Towards Implicit Text-Guided 3D Shape Generation
- URL: http://arxiv.org/abs/2203.14622v1
- Date: Mon, 28 Mar 2022 10:20:03 GMT
- Title: Towards Implicit Text-Guided 3D Shape Generation
- Authors: Zhengzhe Liu, Yi Wang, Xiaojuan Qi, Chi-Wing Fu
- Abstract summary: This work explores the challenging task of generating 3D shapes from text.
We propose a new approach for text-guided 3D shape generation, capable of producing high-fidelity shapes with colors that match the given text description.

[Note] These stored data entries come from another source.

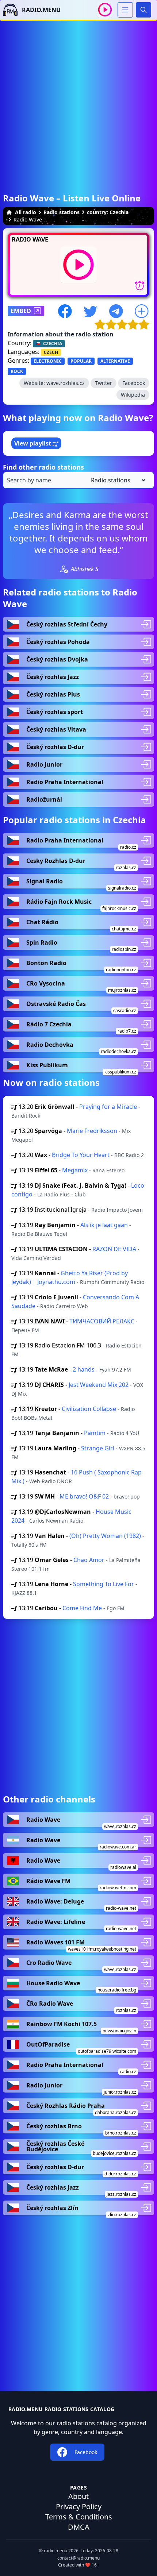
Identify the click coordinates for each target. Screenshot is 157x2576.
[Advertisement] (78, 99)
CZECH (51, 352)
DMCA (78, 2527)
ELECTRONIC (48, 361)
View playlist (33, 443)
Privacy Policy (79, 2506)
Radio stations (61, 212)
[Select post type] (117, 480)
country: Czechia (108, 212)
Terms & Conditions (78, 2517)
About (78, 2496)
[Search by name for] (78, 480)
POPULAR (81, 361)
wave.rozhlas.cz (65, 382)
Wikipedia (133, 394)
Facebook (133, 382)
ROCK (17, 371)
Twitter (103, 382)
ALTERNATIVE (115, 361)
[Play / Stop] (105, 9)
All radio (25, 212)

- Score: 81.22491096132507
- License: http://arxiv.org/licenses/nonexclusive-distrib/1.0/
- Abstract: In this work, we explore the challenging task of generating 3D shapes from
text. Beyond the existing works, we propose a new approach for text-guided 3D
shape generation, capable of producing high-fidelity shapes with colors that
match the given text description. This work has several technical
contributions. First, we decouple the shape and color predictions for learning
features in both texts and shapes, and propose the word-level spatial
transformer to correlate word features from text with spatial features from
shape. Also, we design a cyclic loss to encourage consistency between text and
shape, and introduce the shape IMLE to diversify the generated shapes. Further,
we extend the framework to enable text-guided shape manipulation. Extensive
experiments on the largest existing text-shape benchmark manifest the
superiority of this work. The code and the models are available at
https://github.com/liuzhengzhe/Towards-Implicit Text-Guided-Shape-Generation.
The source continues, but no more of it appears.